*Required work*. Provide a verbatim copy of the data below.
== Records ==
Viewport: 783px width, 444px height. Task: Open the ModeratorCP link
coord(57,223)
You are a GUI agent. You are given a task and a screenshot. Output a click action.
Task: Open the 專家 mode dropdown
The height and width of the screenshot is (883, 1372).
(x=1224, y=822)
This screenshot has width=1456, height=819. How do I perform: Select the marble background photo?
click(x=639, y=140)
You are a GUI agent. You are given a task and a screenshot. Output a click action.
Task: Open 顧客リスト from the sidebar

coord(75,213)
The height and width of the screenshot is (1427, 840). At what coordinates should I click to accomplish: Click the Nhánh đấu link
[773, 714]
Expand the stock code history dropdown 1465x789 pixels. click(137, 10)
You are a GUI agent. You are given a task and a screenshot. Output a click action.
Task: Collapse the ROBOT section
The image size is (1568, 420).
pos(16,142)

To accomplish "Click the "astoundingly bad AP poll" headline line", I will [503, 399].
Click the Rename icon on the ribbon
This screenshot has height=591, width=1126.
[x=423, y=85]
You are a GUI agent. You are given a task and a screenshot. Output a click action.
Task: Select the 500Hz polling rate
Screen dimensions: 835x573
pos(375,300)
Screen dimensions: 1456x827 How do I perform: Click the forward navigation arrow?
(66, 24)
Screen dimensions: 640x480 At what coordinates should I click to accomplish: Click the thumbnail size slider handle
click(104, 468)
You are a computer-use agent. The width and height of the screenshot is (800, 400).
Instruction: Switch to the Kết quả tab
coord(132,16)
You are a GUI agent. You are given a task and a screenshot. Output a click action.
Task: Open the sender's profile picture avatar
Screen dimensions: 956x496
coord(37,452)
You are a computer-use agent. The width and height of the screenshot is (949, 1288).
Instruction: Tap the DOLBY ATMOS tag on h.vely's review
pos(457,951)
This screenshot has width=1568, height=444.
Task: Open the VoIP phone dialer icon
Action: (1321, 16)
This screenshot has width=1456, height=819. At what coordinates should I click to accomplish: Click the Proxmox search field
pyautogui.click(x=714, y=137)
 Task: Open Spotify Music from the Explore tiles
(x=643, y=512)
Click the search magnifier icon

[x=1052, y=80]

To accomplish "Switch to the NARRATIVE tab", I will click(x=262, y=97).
===
*Answer box*.
Viewport: 783px width, 444px height. Task: Open the ModeratorCP link
coord(57,223)
You are a GUI agent. You are given a task and a screenshot. Output a click action.
Task: Open the 專家 mode dropdown
The height and width of the screenshot is (883, 1372).
(x=1224, y=822)
This screenshot has width=1456, height=819. How do I perform: Select the marble background photo?
click(x=639, y=140)
You are a GUI agent. You are given a task and a screenshot. Output a click action.
Task: Open 顧客リスト from the sidebar

coord(75,213)
The height and width of the screenshot is (1427, 840). At what coordinates should I click to accomplish: Click the Nhánh đấu link
[773, 714]
Expand the stock code history dropdown 1465x789 pixels. click(137, 10)
You are a GUI agent. You are given a task and a screenshot. Output a click action.
Task: Collapse the ROBOT section
The image size is (1568, 420).
pos(16,142)

To accomplish "Click the "astoundingly bad AP poll" headline line", I will [503, 399].
Click the Rename icon on the ribbon
This screenshot has height=591, width=1126.
[x=423, y=85]
You are a GUI agent. You are given a task and a screenshot. Output a click action.
Task: Select the 500Hz polling rate
Screen dimensions: 835x573
pos(375,300)
Screen dimensions: 1456x827 How do I perform: Click the forward navigation arrow?
(66, 24)
Screen dimensions: 640x480 At what coordinates should I click to accomplish: Click the thumbnail size slider handle
click(104, 468)
You are a computer-use agent. The width and height of the screenshot is (800, 400).
Instruction: Switch to the Kết quả tab
coord(132,16)
You are a GUI agent. You are given a task and a screenshot. Output a click action.
Task: Open the sender's profile picture avatar
Screen dimensions: 956x496
coord(37,452)
You are a computer-use agent. The width and height of the screenshot is (949, 1288).
Instruction: Tap the DOLBY ATMOS tag on h.vely's review
pos(457,951)
This screenshot has width=1568, height=444.
Task: Open the VoIP phone dialer icon
Action: (1321, 16)
This screenshot has width=1456, height=819. At what coordinates should I click to accomplish: Click the Proxmox search field
pyautogui.click(x=714, y=137)
 Task: Open Spotify Music from the Explore tiles
(x=643, y=512)
Click the search magnifier icon

[x=1052, y=80]

To accomplish "Switch to the NARRATIVE tab", I will click(x=262, y=97).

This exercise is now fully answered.